Постыли все предметы. За окном
Невыносимо мокрое пространство.
Противна тишина, стакан с вином,
И раздражает даже мысль о пьянстве…
Прохладно в доме, ибо в октябре
Здесь бьют истопники еще баклуши;
Теперь темнеет рано во дворе,
И тишина, как сплетня лезет в уши.
В груди так пусто… Виснет лампы ком
Послушным факелом у изголовья;
Пусть сон порхает рядом мотыльком,
Я не предам бессонное сословье!
Как тяжело в квартире одному,
Но общество – еще, пожалуй, хуже!
И только стоит веки мне сомкнуть,
Как ветром вдруг закладывает уши,
И где-то волны темные шумят,
И парус ветра зачерпнул холстиной;
Всю ночь костры бессонные горят,
И утра ждут отважные эллины.
Нет ни фелюг, заполненных хамсой,
И серебристо-толстые кефали
К заморским берегам откочевали,
А на прилавках – чебурек с самсой.
И рыба, да и люди здесь не те,
Что раньше были: строят всюду «виллы»,
Черствы, грубы, как варвары Атиллы,
Безжалостны к природной красоте.
Кто был тут прежде, может вновь узреть
Все тоже море, небо, чаек, горы;
Да в зданьи сером заседают воры,
А надо бы им «на Морской» сидеть.
Давно нет магазина «Океан»,
И рынка, говорят, не будет скоро
(Дай Бог, что это – только разговоры),
И очень дорог нынче стал калкан…
Бывает, очень хочется завыть:
«Не стой, а проносись скорее мимо
Мгновенье, может, ты неповторимо,
Но лучше бы тебе прекрасным быть!»
Игрок, разорившийся на бирже
Эти черточки мне заменили слова,
Только ими одними полна голова;
Точно призраки денег мелькают, манят,
За собою влекут, будто дразнят меня.
И танцуют, танцуют… То белый носок
Опускают, то черный – я весь изнемог
В этом танце и чувствую: нет больше сил!
То, что было когда-то, все-все я спустил…

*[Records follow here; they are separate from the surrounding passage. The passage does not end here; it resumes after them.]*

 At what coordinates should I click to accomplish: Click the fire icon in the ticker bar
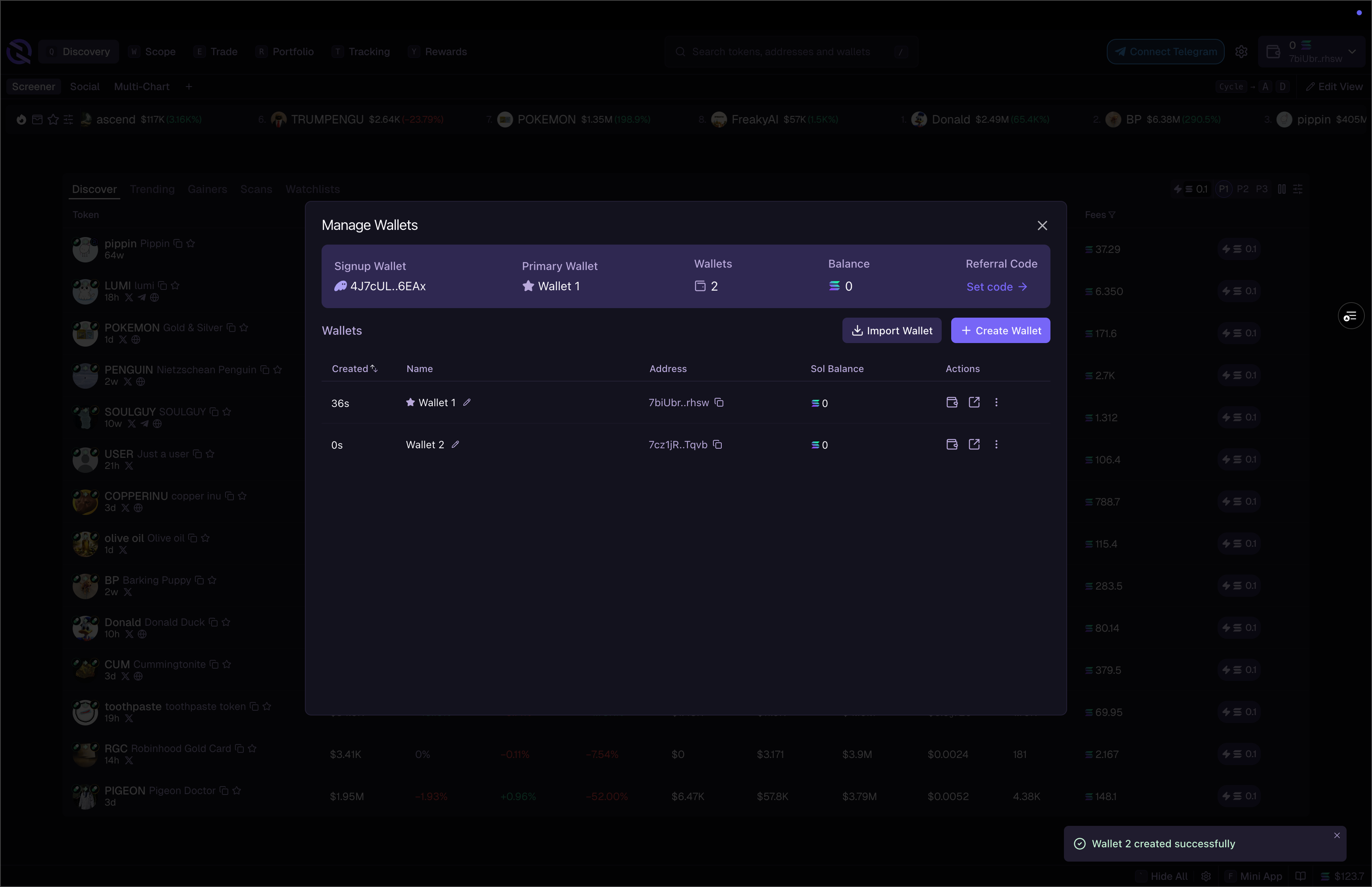[x=22, y=119]
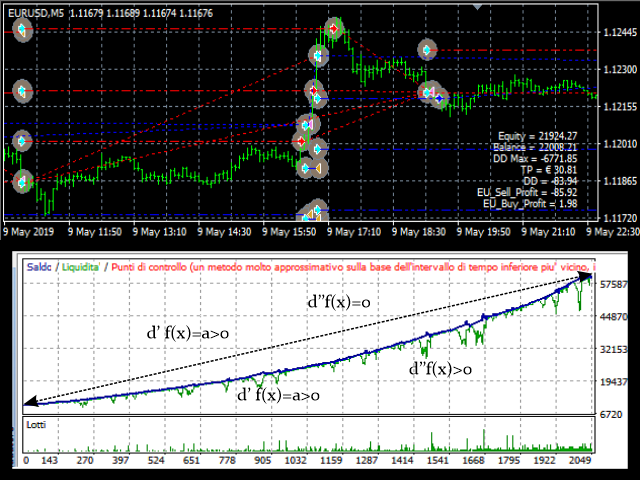Click the Saldo legend label
Viewport: 640px width, 480px height.
click(38, 267)
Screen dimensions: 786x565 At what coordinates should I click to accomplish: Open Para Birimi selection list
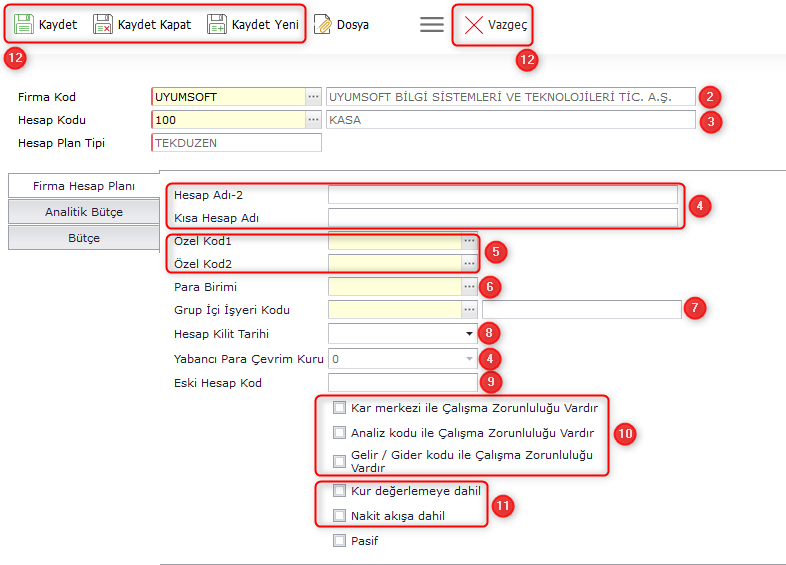click(x=469, y=286)

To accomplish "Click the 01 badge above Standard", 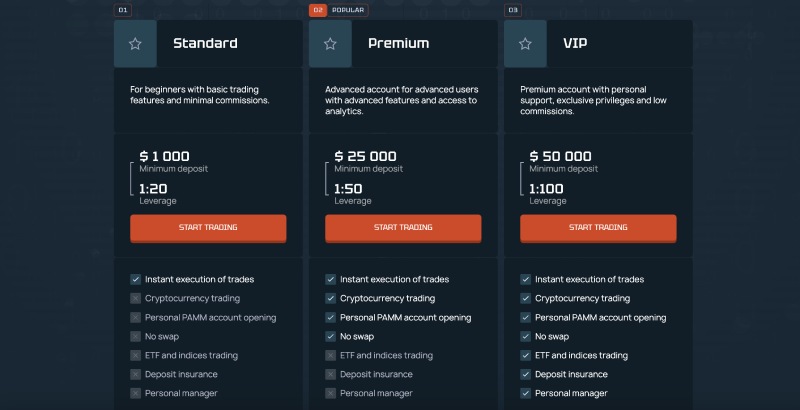I will [x=122, y=10].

Ну и славно! Теперь обрету я покой
(Танцам этим конец!) под водой, под землей…
Я был, правду сказать, никудышный танцор,
Но теперь это вздор, но теперь это вздор.
Я очнулся от сна? Только как же мне быть,
Как без черточек этих теперь мне прожить?
В недремлющей игорной зале
Судьбы вертелось колесо.
Крупье привычно запускали
Из пальцев шарик и висок,
Того, кто утром нищим станет,
Еще пульсирует, живет,
И жилкой, точно в барабаны,
В натянутую кожу бьет…
За стенами casino серый
Рассвет ползет, а здесь, внутри,
Игрок сидит белее мела,
Судьбу не в силах превзойти.
Уже проиграно так много,
А манит дальше гиблый рок
И, стиснув голову, игрок
Следит за шариком: виток,
Еще, еще, последний… Но,
Все будто замерло, и странно
Подмигивает вдруг обманный,
Зеленоватый глаз «зеро».
Причина телефонного звонка (который раздастся чуть позже)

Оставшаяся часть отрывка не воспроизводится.